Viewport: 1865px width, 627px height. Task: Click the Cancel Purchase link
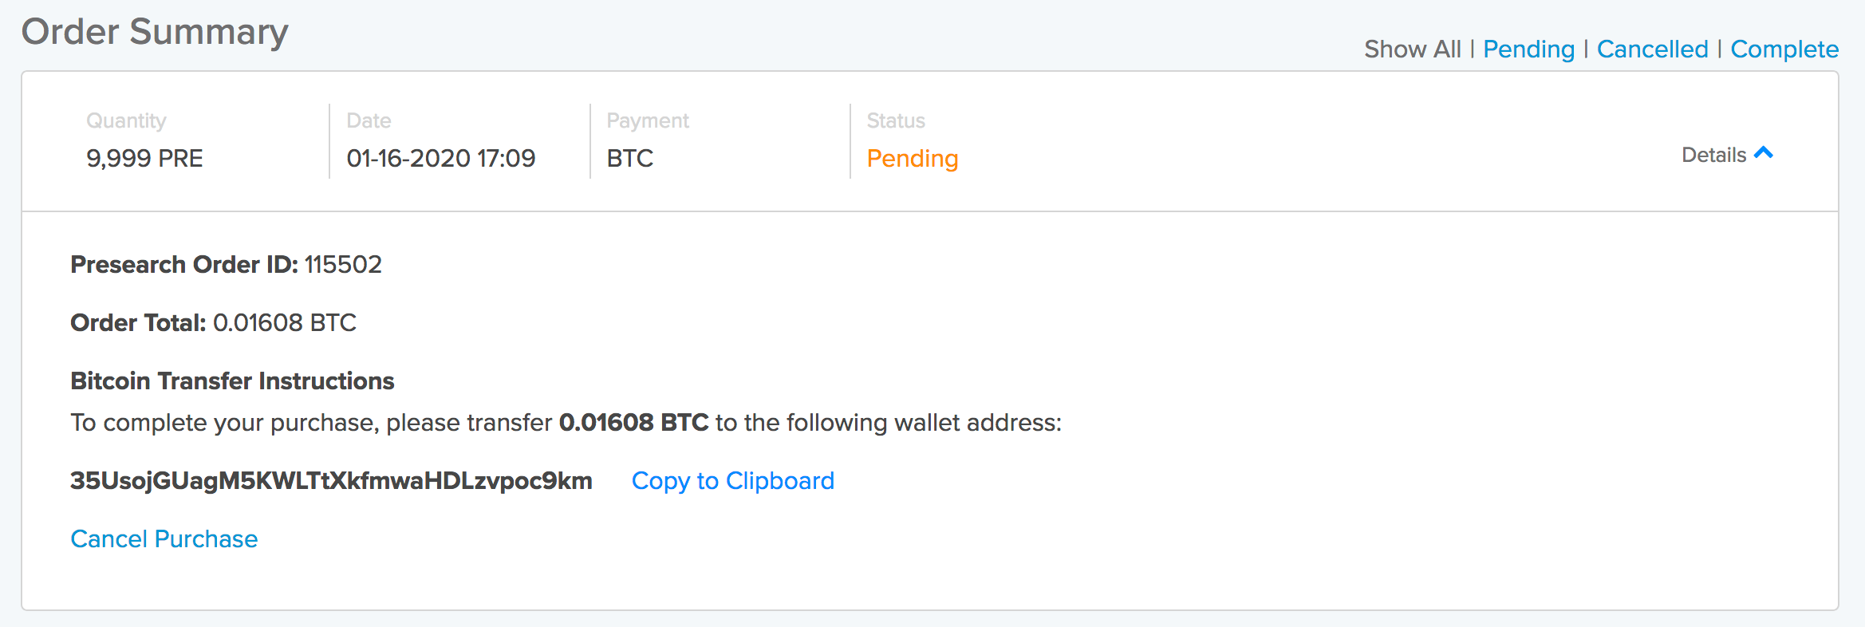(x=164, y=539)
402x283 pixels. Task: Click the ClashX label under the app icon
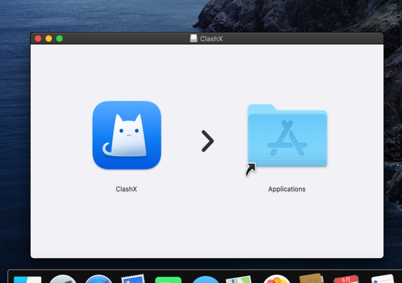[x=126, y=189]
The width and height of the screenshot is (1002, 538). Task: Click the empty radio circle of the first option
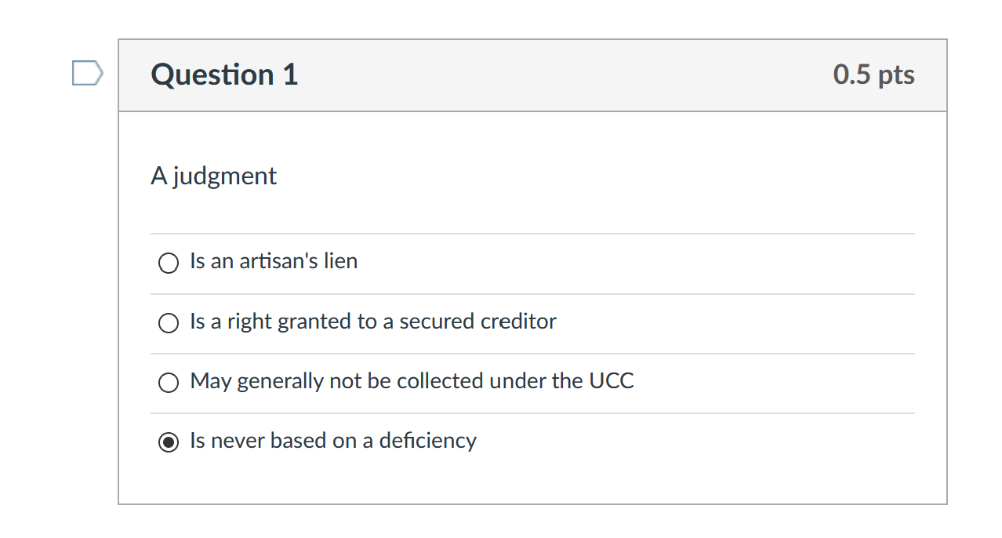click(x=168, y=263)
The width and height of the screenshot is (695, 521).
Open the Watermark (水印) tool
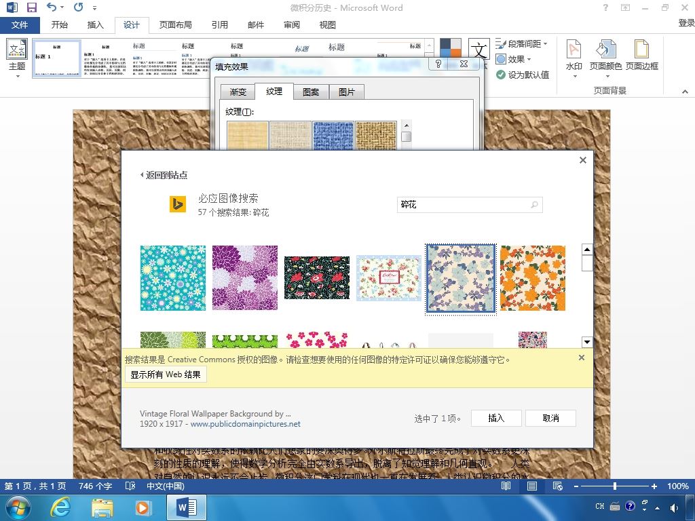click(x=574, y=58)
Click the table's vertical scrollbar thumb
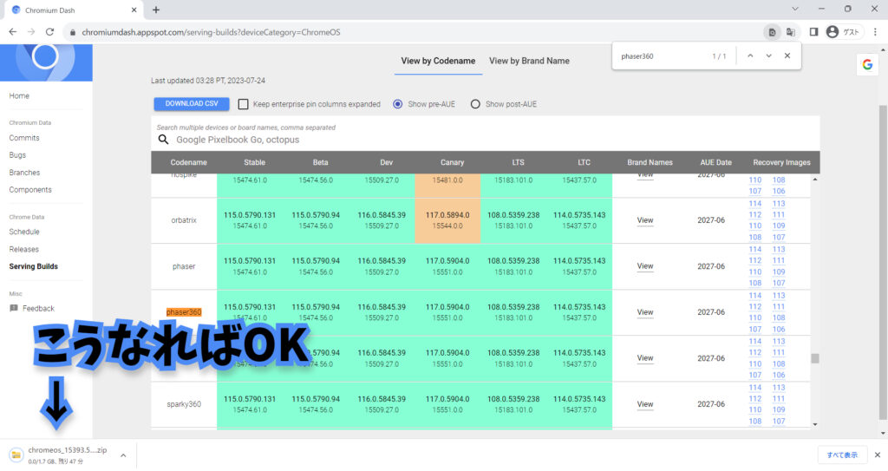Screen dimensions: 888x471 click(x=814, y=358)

════════════════════

__What you need to do__
Give back the listing unchanged. Strip out the pictures.

__Response below__
Viewport: 1865px width, 627px height. Task: Click the Cancel Purchase link
(x=164, y=539)
402x283 pixels. Task: Click the ClashX label under the app icon
[x=126, y=189]
The width and height of the screenshot is (1002, 538). Task: Click the empty radio circle of the first option
click(x=168, y=263)
The width and height of the screenshot is (695, 521).
Open the Watermark (水印) tool
click(x=574, y=58)
Click the table's vertical scrollbar thumb
Screen dimensions: 888x471 click(x=814, y=358)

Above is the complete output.